PROBLEM DETAILS: Once you have read the data below, write it all out exactly.
╔══
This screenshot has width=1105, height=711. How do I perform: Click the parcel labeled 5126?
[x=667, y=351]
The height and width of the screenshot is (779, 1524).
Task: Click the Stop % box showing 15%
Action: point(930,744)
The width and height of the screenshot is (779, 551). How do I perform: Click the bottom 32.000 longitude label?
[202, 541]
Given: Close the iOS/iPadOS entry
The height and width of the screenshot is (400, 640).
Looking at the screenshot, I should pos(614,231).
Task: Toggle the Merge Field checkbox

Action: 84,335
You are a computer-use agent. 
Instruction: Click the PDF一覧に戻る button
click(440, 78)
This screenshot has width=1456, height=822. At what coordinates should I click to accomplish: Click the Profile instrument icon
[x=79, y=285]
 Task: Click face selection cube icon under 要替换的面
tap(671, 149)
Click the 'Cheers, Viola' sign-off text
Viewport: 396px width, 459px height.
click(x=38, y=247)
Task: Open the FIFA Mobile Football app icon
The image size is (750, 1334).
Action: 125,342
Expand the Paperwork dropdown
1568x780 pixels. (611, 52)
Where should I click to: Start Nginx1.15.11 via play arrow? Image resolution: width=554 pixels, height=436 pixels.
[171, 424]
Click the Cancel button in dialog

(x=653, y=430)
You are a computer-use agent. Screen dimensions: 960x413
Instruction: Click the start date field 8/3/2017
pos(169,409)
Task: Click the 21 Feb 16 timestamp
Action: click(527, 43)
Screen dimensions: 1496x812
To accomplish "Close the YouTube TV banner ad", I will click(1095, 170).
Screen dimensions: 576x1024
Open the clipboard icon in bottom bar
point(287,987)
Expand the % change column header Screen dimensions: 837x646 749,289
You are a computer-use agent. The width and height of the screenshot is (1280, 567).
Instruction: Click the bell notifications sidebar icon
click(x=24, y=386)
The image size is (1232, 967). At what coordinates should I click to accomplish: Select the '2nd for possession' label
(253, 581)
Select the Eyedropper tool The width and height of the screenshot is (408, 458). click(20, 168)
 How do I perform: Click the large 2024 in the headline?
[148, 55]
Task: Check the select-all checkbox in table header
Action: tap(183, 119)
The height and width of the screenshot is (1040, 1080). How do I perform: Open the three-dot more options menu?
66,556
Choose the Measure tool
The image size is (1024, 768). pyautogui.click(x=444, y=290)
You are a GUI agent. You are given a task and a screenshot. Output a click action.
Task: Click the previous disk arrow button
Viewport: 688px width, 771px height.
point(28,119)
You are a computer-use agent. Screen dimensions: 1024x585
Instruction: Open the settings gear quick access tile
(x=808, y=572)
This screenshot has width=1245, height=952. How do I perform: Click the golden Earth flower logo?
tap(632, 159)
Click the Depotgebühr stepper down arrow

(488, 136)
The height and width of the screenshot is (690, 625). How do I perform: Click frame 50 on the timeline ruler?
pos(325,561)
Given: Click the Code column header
╚══
ANSWER TO THIS PROBLEM:
This screenshot has width=1105, height=711. How do I perform: Click the parcel labeled 5126?
[x=667, y=351]
The height and width of the screenshot is (779, 1524).
Task: Click the Stop % box showing 15%
Action: point(930,744)
The width and height of the screenshot is (779, 551). How do I perform: Click the bottom 32.000 longitude label?
[202, 541]
Given: Close the iOS/iPadOS entry
The height and width of the screenshot is (400, 640).
Looking at the screenshot, I should pos(614,231).
Task: Toggle the Merge Field checkbox

Action: 84,335
You are a computer-use agent. 
Instruction: Click the PDF一覧に戻る button
click(440, 78)
This screenshot has width=1456, height=822. At what coordinates should I click to accomplish: Click the Profile instrument icon
[x=79, y=285]
 Task: Click face selection cube icon under 要替换的面
tap(671, 149)
Click the 'Cheers, Viola' sign-off text
Viewport: 396px width, 459px height.
click(x=38, y=247)
Task: Open the FIFA Mobile Football app icon
The image size is (750, 1334).
Action: 125,342
Expand the Paperwork dropdown
1568x780 pixels. (611, 52)
Where should I click to: Start Nginx1.15.11 via play arrow? Image resolution: width=554 pixels, height=436 pixels.
[171, 424]
Click the Cancel button in dialog

(x=653, y=430)
You are a computer-use agent. Screen dimensions: 960x413
Instruction: Click the start date field 8/3/2017
pos(169,409)
Task: Click the 21 Feb 16 timestamp
Action: click(527, 43)
Screen dimensions: 1496x812
To accomplish "Close the YouTube TV banner ad", I will click(1095, 170).
Screen dimensions: 576x1024
Open the clipboard icon in bottom bar
point(287,987)
Expand the % change column header Screen dimensions: 837x646 749,289
You are a computer-use agent. The width and height of the screenshot is (1280, 567).
Instruction: Click the bell notifications sidebar icon
click(x=24, y=386)
The image size is (1232, 967). At what coordinates should I click to accomplish: Select the '2nd for possession' label
(253, 581)
Select the Eyedropper tool The width and height of the screenshot is (408, 458). click(20, 168)
 How do I perform: Click the large 2024 in the headline?
[148, 55]
Task: Check the select-all checkbox in table header
Action: tap(183, 119)
The height and width of the screenshot is (1040, 1080). How do I perform: Open the three-dot more options menu?
66,556
Choose the Measure tool
The image size is (1024, 768). pyautogui.click(x=444, y=290)
You are a GUI agent. You are given a task and a screenshot. Output a click action.
Task: Click the previous disk arrow button
Viewport: 688px width, 771px height.
point(28,119)
You are a computer-use agent. Screen dimensions: 1024x585
Instruction: Open the settings gear quick access tile
(x=808, y=572)
This screenshot has width=1245, height=952. How do I perform: Click the golden Earth flower logo?
tap(632, 159)
Click the Depotgebühr stepper down arrow

(488, 136)
The height and width of the screenshot is (690, 625). How do I perform: Click frame 50 on the timeline ruler?
pos(325,561)
Given: Click the Code column header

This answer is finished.